My genre fiction bread and butter is definitely epic fantasy. So, naturally, my two latest reviews, both on the Barnes & Noble Sci-Fi & Fantasy Blog, are near-future thrillers that dig deep into current socio-political issues through their action-packed plots. 

Street Freaks by Terry Brooks

Street Freaks is Terry Brooks like you’ve never read him before, but it also manages to strike a fine balance between the bold and the familiar. If you’ve finished Red Rising and The Darkest Minds, and are looking for more, this one will satisfy. It’s fun, progressive, relentlessly paced, and full-to-the-brim with interesting people. Unlike epic fantasy in the ’70s, science fiction doesn’t need saving exactly, but Street Freaks shows that Brooks has it, no matter the genre.

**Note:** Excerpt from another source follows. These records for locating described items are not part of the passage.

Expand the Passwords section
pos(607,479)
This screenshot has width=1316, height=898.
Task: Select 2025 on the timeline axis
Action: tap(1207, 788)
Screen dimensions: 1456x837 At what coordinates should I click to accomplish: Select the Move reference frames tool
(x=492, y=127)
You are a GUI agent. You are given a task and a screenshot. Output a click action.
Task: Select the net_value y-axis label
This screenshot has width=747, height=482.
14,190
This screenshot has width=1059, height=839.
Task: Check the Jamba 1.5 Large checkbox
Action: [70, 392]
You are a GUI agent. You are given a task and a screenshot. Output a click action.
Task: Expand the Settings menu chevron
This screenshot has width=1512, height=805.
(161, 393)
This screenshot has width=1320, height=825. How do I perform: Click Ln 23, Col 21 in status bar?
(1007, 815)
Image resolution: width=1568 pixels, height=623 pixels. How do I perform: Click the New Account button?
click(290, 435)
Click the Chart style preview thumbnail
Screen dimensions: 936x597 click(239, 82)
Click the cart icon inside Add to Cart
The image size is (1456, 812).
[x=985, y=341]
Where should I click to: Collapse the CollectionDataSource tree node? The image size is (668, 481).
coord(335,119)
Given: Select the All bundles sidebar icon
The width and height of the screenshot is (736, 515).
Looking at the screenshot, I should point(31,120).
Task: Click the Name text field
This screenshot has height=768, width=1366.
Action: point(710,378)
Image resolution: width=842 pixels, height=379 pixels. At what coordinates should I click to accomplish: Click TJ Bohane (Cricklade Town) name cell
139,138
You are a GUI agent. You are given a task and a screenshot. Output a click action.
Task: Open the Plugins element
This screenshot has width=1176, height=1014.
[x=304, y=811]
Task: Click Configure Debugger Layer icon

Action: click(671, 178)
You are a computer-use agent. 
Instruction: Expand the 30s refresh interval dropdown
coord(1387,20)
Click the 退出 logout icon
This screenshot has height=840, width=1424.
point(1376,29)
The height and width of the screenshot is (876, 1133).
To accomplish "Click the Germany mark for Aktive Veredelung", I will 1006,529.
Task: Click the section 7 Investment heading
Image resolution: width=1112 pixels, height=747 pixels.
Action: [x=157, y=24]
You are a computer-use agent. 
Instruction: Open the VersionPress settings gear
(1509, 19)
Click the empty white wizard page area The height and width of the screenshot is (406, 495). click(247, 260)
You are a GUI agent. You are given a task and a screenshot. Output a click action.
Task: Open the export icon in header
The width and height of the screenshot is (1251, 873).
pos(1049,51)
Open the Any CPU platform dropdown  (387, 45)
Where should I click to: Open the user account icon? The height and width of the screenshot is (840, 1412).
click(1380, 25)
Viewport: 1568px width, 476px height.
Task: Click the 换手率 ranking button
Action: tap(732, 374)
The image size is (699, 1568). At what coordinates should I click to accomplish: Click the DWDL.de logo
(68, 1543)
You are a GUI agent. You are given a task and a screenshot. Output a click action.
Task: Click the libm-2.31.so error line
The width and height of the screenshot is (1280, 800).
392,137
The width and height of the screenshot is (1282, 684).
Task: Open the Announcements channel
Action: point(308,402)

Read my full review of Street Freaks by Terry Brooks

Red Moon by Kim Stanley Robinson

Red Moon is another wonderful Kim Stanley Robinson novel, and all that implies. If it lacks the scope of some of his earlier works, it more than makes up for it with the ambitiousness of its themes, its breakneck pace, and its thoughtful examination of the way societies evolve organically during times of upheaval.

If Andy Weir’s Artemis showed us the perils of surviving on the moon. Red Moon takes it one step beyond, showing us the uncertainly that comes from powerful competing interests vying for control of a new resource—even one that’s been staring us in the face for at least as long as we’ve been around to look up at the sky,  and wonder.